Nelson Gaichuhie, CAS The National Treasury and Planning and John Gachora, the NCBA Group Managing Director during the launch of NCBA 2020 Economic Outlook Report at Radisson Blu Hotel Nairobi

NCBA overdraft service Fuliza grew 31 per cent in six months to June 30 on account of increased borrowing stifling the growth earlier innovation M-shwari.

Cash advances totalling Sh290 billion was given out over the six months, compared to Sh220.38 billion in a similar period last year.

This translates to an overdraft of Sh1.6 billion daily between January and June this year, compared to Sh1.2 billion over a similar period in 2021.

On the other hand, loan disbursements via the M-shwari facility declined by six per cent to Sh42 billion.

"Half a year ago we signalled that we had reached the maturity of M-shwari and indeed what we are seeing in terms of disbursement is that this year we are below where were same time last year," NCBA Group managing director  John Gachora said.

He added that the overdraft service has brought in all the customers it could potentially have and has limited organic growth for the future.

Fuliza, M-shwari and other digital loan products including MoCash, pushed NCBA's total digital loan-book to Sh339 billion for the period under review.

Fuliza became popular as banks cut loans to households and businesses following the freeze on credit reference bureau listing for the better part of 2020 amid high rates of defaults even on bank loans.

NCBA gross loans and advances for the half year period remained flat at Sh278 billion, which the group MD said was due the the short term repayment periods.

Net earnings for the period under review rose 67 per cent to Sh7.8 billion compared to Sh4.7 billion same period last year due to increase in operating income, strong expense management and decline i impairment charges.

NCBA's total operating income soared by 20 per cent year-on-year  to Sh29.0 billion from Sh24.1 billion on the backdrop of a 10.4 per cent growth in net interest income.

The lender's net interest income grew to Sh14.8 billion compared to Sh13.4 billion the previous year.

Gross earnings increased to Sh11.9 billion from Sh7.8 billion.

The growth in profitability for the Group is largely attributable to higher revenue in the period and a drop in loan loss provisioning.

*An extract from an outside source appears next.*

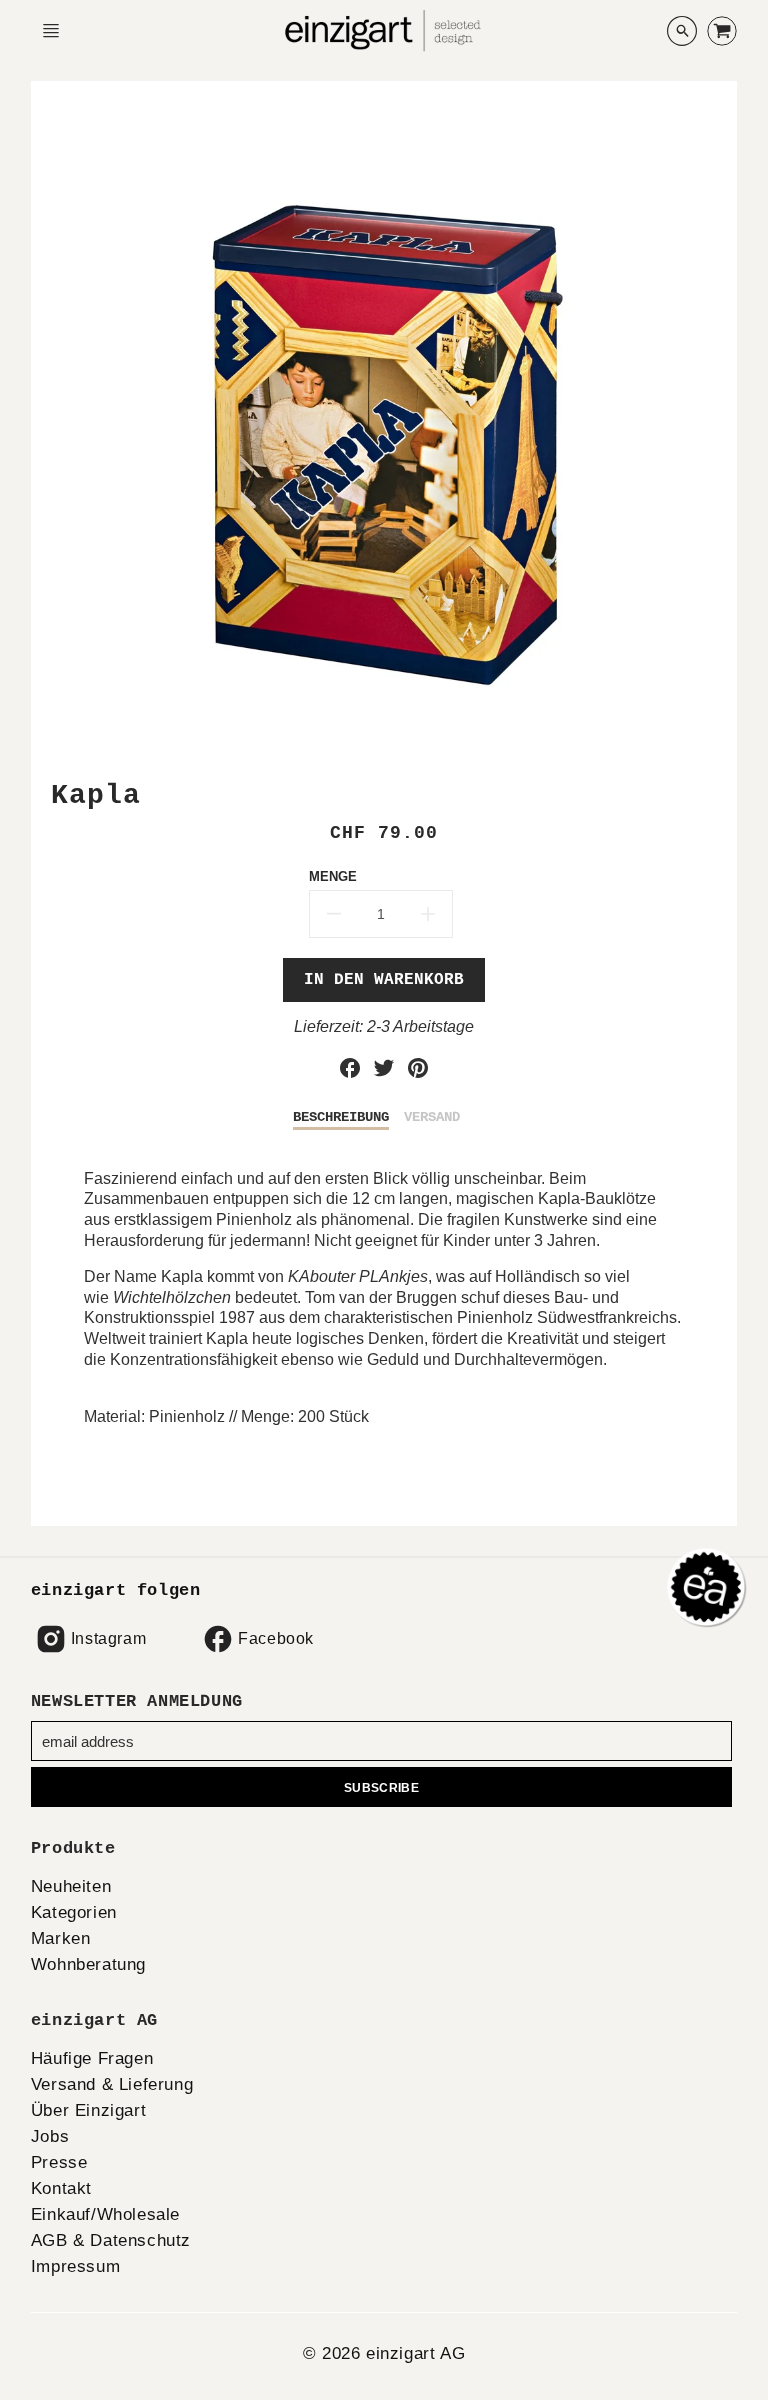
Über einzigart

Provision for credit losses declined by six per cent to Sh5.6 billion while Non-performing-Loans coverage ratio declined slightly to 62per cent, from 68 per cent in the same period last year

Non-interest-funded income grew 32 per cent to Sh14.18 billion from Sh10.70 billion in the same period.

The Group’s total assets increased to Sh504 billion in the period under review from Sh542.6 billion in 2021.

Poor credit quality continued to hurt NCBA's Tanzania subsidiary which recorded another successive huge loss.

From a Sh238 million loss in 2021, the subsidiary almost hit 100 per cent in loss at Sh472 million, as the Group targets to close more branches in the country.

NCBA Bank Uganda on the other hand recorded an improvement from a Sh173 million loss in 2021 to a Sh293 million profit.

The lender's Kenyan subsidiary remain the most profitable, contributing Sh11.6 billion to the Group's earnings.